If this bottle had simply read Arkansas Straight Bourbon Whiskey, the conversation would be much simpler. It would fit neatly into the Rock Town story most Arkansas drinkers already know.
But Kentucky Straight Bourbon Whiskey immediately changes the frame.
It tells the buyer this whiskey belongs to a Kentucky production tradition, even while it is attached to a Little Rock distillery brand. It also opens the door to a bigger conversation about what craft distilleries become as they mature. Some stay tightly defined by in-state production. Others expand through sourced whiskey, contract distillation, or hybrid programs that combine local grain identity with out-of-state production or aging.
Winner’s Circle 2026 looks like one of those moments where Rock Town may be showing that it can be more than one thing at once: an Arkansas distillery with Arkansas roots, but also a brand willing to build premium whiskey through Kentucky channels when the release calls for it.
That may not bother fans at all. In fact, for some buyers, it may make the bottle even more interesting.

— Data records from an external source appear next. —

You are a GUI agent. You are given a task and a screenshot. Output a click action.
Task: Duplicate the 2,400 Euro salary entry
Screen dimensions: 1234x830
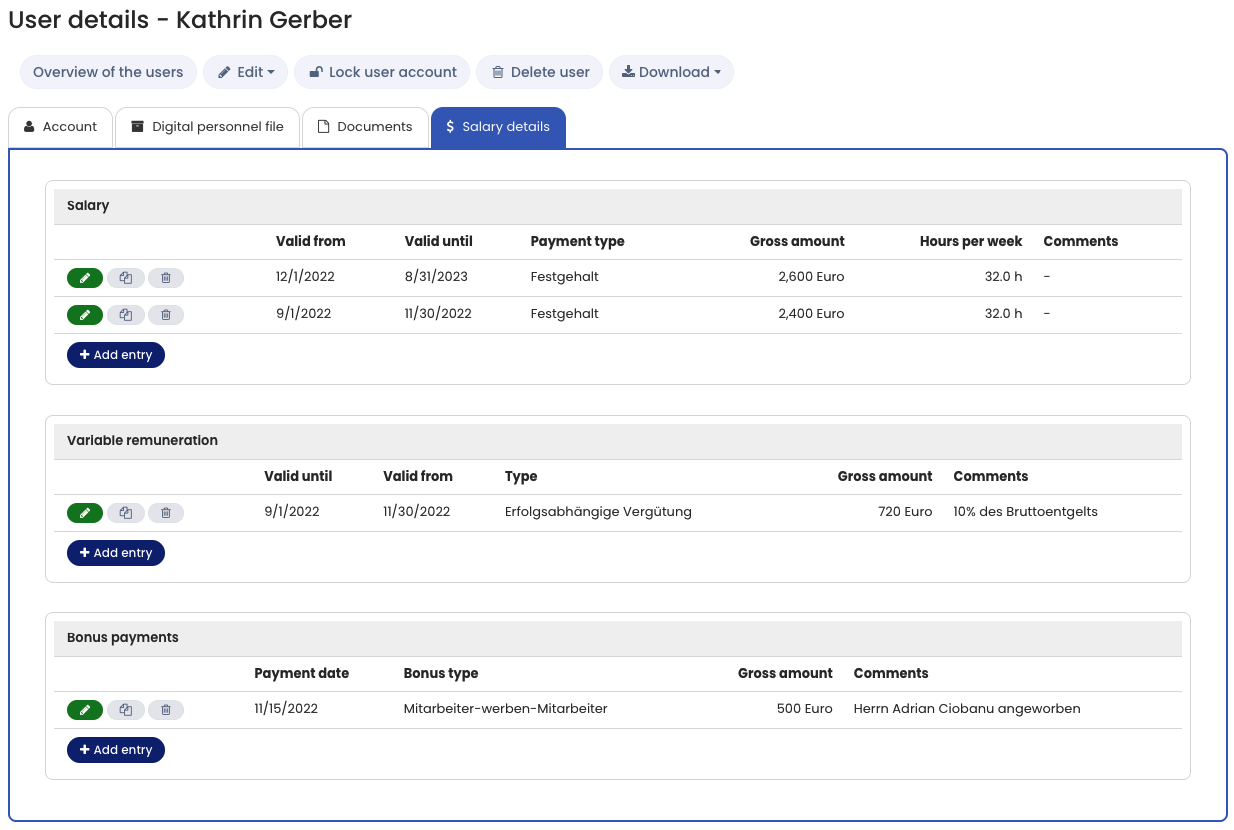pyautogui.click(x=125, y=315)
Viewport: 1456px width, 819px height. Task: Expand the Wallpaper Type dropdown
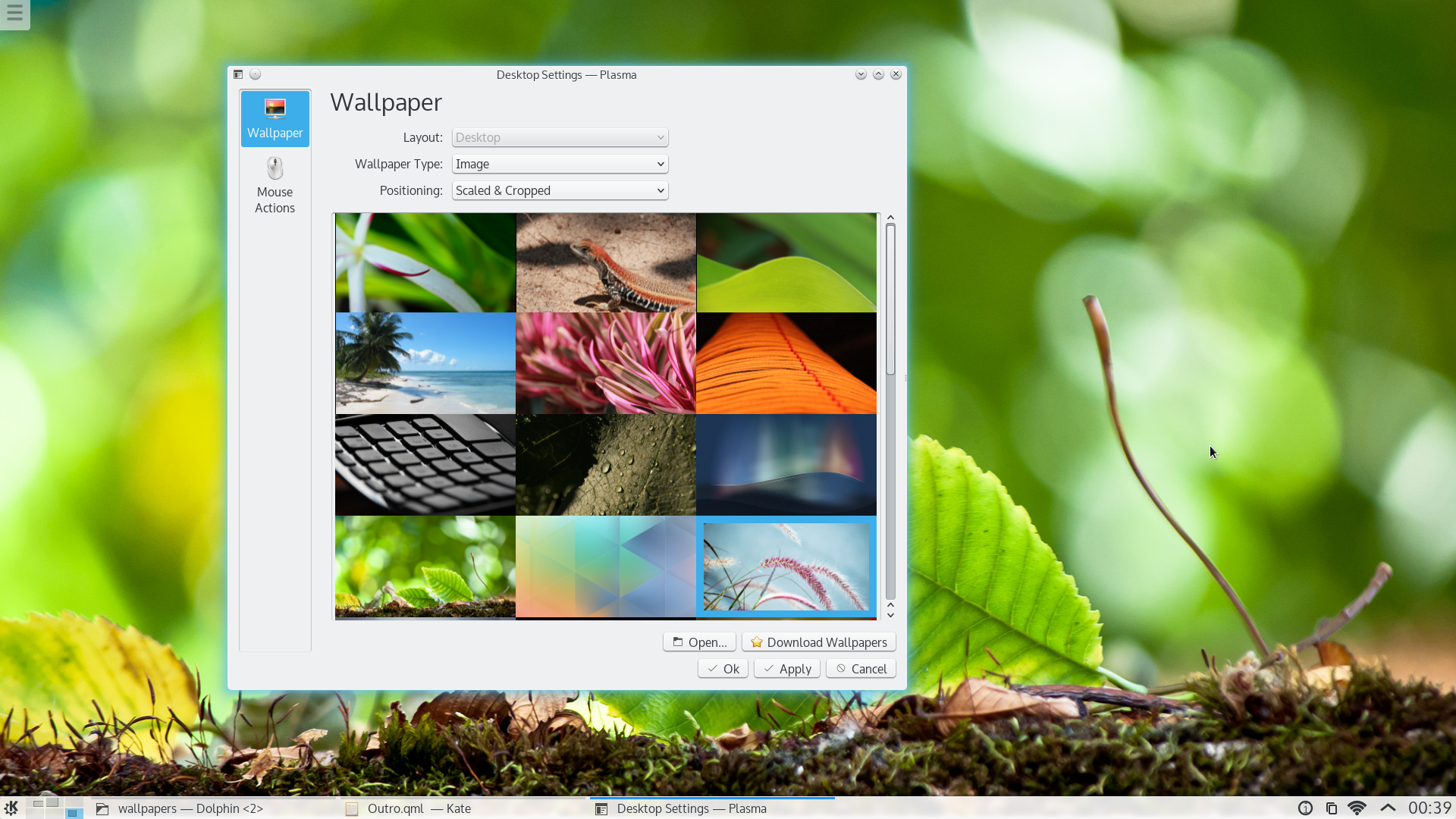tap(559, 163)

For Arkansas shoppers who want to see Winner’s Circle 2026 in person, Five Star Liquor’s posted event could be one of the best early opportunities to do that.
According to the event details shared by Five Star Liquor, the store plans to host a Rock Town Distillery Winner’s Circle Bourbon Tasting & Engraving on March 26, 2026, from 1:00 p.m. to 3:00 p.m., with free custom bottle engraving offered with the purchase of Winner’s Circle Bourbon.

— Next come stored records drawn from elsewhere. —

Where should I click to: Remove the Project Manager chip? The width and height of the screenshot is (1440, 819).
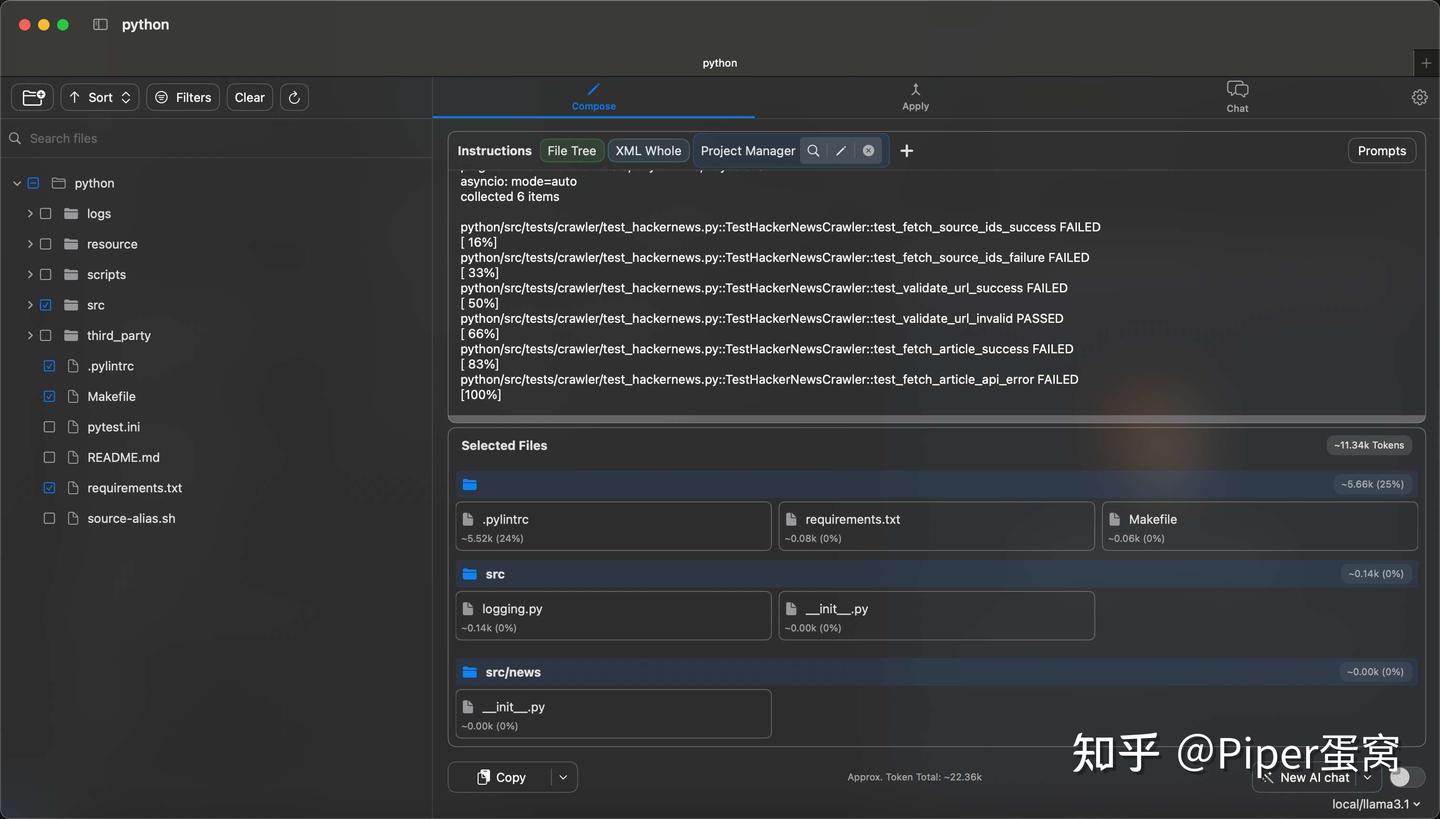(868, 150)
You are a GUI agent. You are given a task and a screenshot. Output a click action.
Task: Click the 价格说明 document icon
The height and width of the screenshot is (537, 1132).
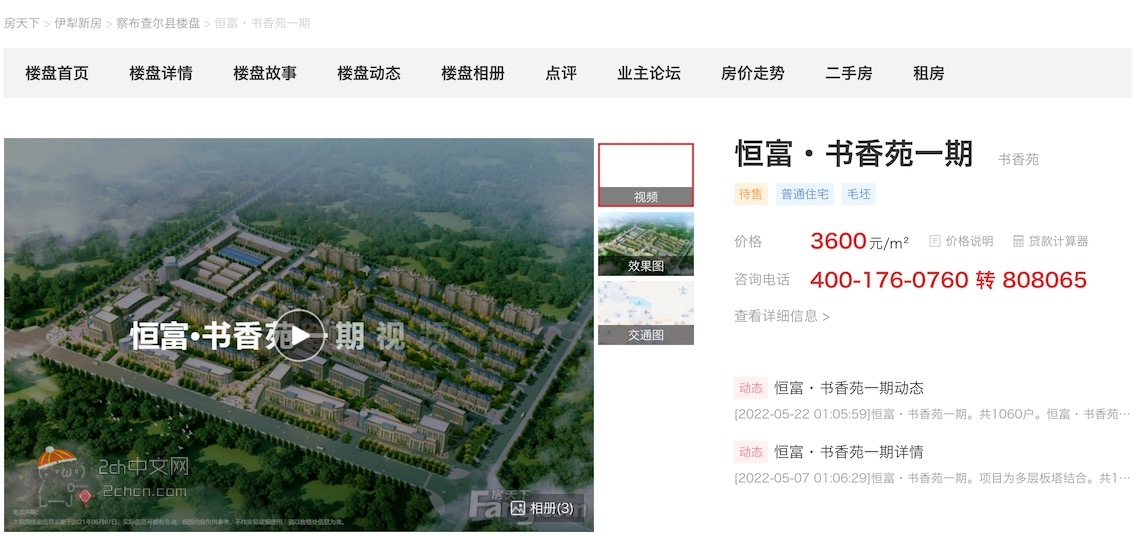click(935, 241)
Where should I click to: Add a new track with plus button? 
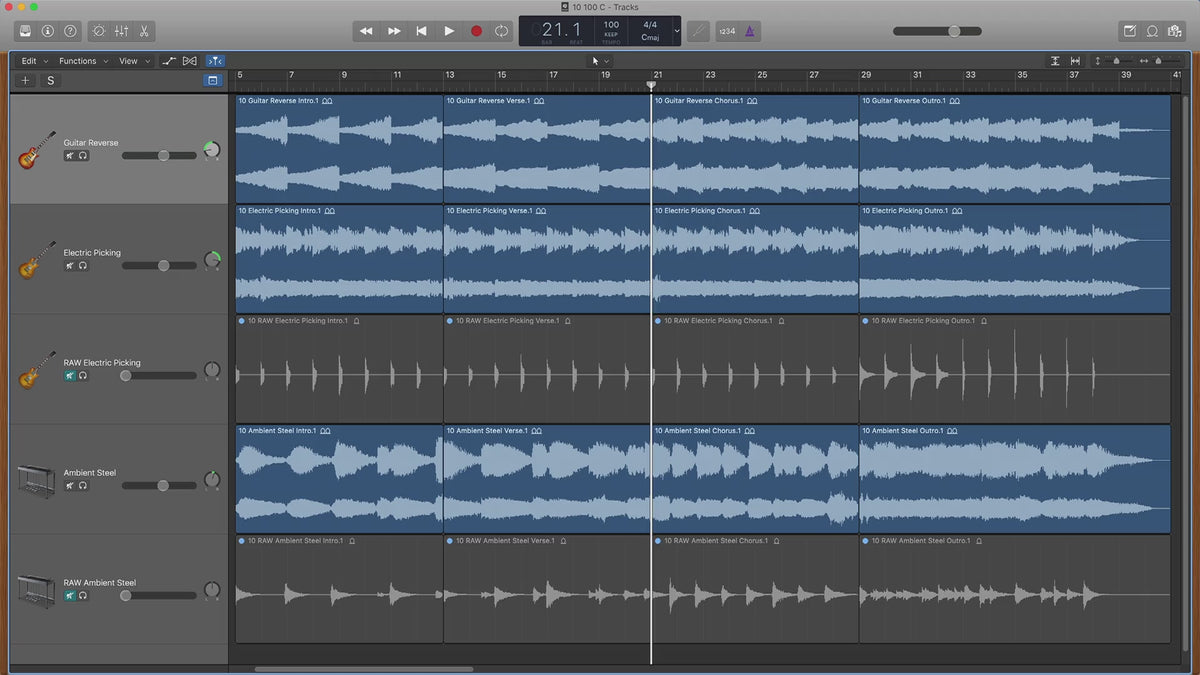(x=26, y=81)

For a release like this, engraving matters. It turns an already limited bottle into a more personal keepsake. For collectors, that makes a difference. For gift buyers, it makes the bottle more memorable. And for Rock Town completists, it adds one more reason not to wait too long.
Rock Town Winner’s Circle 2026 may end up being one of the most talked-about Arkansas-connected bourbon releases of the spring.
Not because it is a hype bottle. Not because of a lottery. But because it tells a story.
It is the first release in a new annual series. It is a 6-year Kentucky straight bourbon tied to a Little Rock distillery. It arrives with collectible packaging, commissioned artwork, and launch events that suggest Rock Town sees this as something special. And perhaps most importantly, it raises a question Arkansas whiskey fans are going to keep asking until more details surface:
Is Winner’s Circle 2026 simply a new annual collectible, or is it also a clue to where Rock Town’s whiskey program is headed next?
One thing already feels safe to say: if you are a Rock Town fan, this looks like a collector’s item.